Image credits: Andrey Metelev | Unsplash

As I write, it is midnight in Bangkok, Thailand. My air conditioner is keeping me cool, my room is well-lit, and my laptop is functioning. Electricity powers all my appliances and devices.

From a quick glance, electricity acts almost like goods in a market of perfect competition, similar to a market selling wheat, for example. Electrons, after all, are electrons. Electricity consumed in the morning for a coffee maker is no different than electricity consumed in the evening for primetime television. They are identical products. Except making electricity available has a high element of central planning involved as opposed to its provision through competition in a free market. 

Historically, in many parts of the world, electricity utilities started off as a simple monopoly with one power producer providing direct electricity to consumers in small villages or towns. This is a feature shared between all goods that need a physical infrastructure like a grid for its delivery. To deliver electricity to end users in an efficient and reliable way requires management of electricity grids and entities running them enjoy a natural monopoly.   

As societies progress, and towns become cities, the business of electricity utilities becomes more complex. Large power producers use large machinery to generate electricity. The source of fuel and location of their operations tends to get further away from city centres. These large power producers need to transmit electricity over long distances using high voltage grids. When electricity reaches cities, it needs to step-down to a medium and low voltage to power our appliances and devices. With increase in this complexity, the simple monopoly structure gets separated into four segments, that of generation, transmission, distribution, and retail.

Recorded information:
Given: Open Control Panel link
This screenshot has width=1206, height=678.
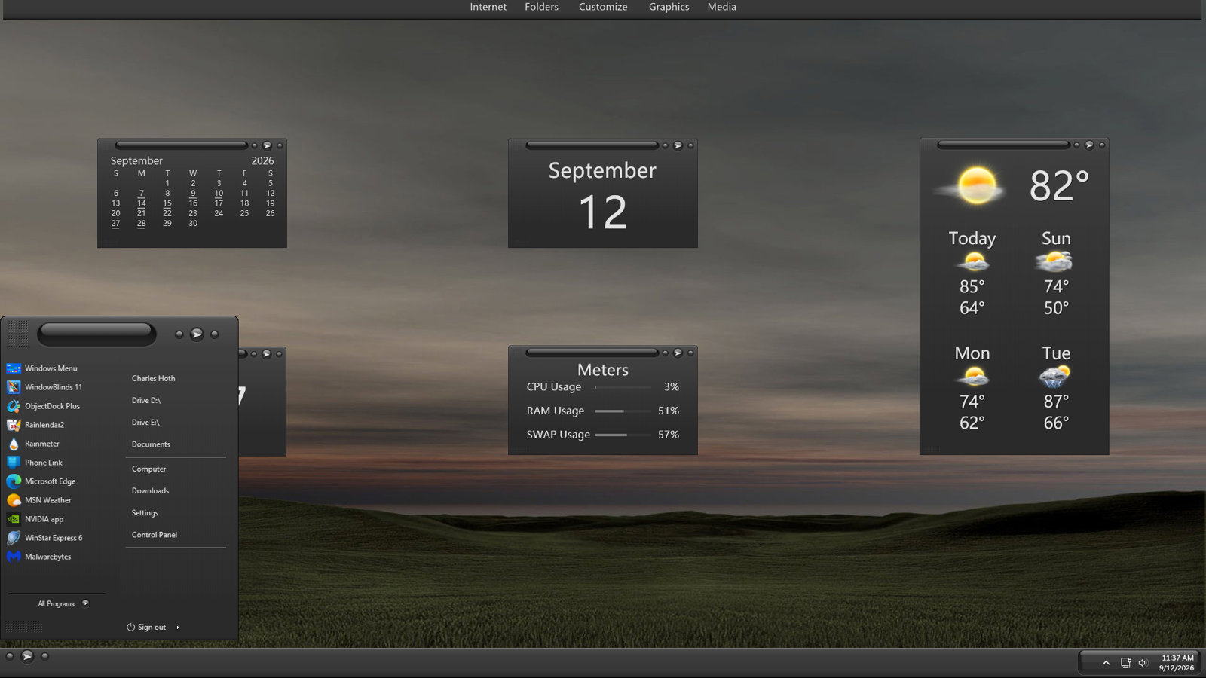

Directives:
**1.** In two sentences, what does the passage on electricity say?
**2.** Update the passage on electricity by giving it again from "Historically, in many" up to and including "a natural monopoly.", with "villages" replaced by "settlements".
**3.** According to the passage on electricity, into which four segments does the simple monopoly structure get separated?

Written answers:
**1.** Electricity looks like an identical product in a perfectly competitive market, but making it available involves a high degree of central planning. Utilities began as simple monopolies serving small villages or towns, and as towns became cities and the business grew more complex, that structure separated into generation, transmission, distribution, and retail.

**2.**
Historically, in many parts of the world, electricity utilities started off as a simple monopoly with one power producer providing direct electricity to consumers in small settlements or towns. This is a feature shared between all goods that need a physical infrastructure like a grid for its delivery. To deliver electricity to end users in an efficient and reliable way requires management of electricity grids and entities running them enjoy a natural monopoly.

**3.** Generation, transmission, distribution, and retail.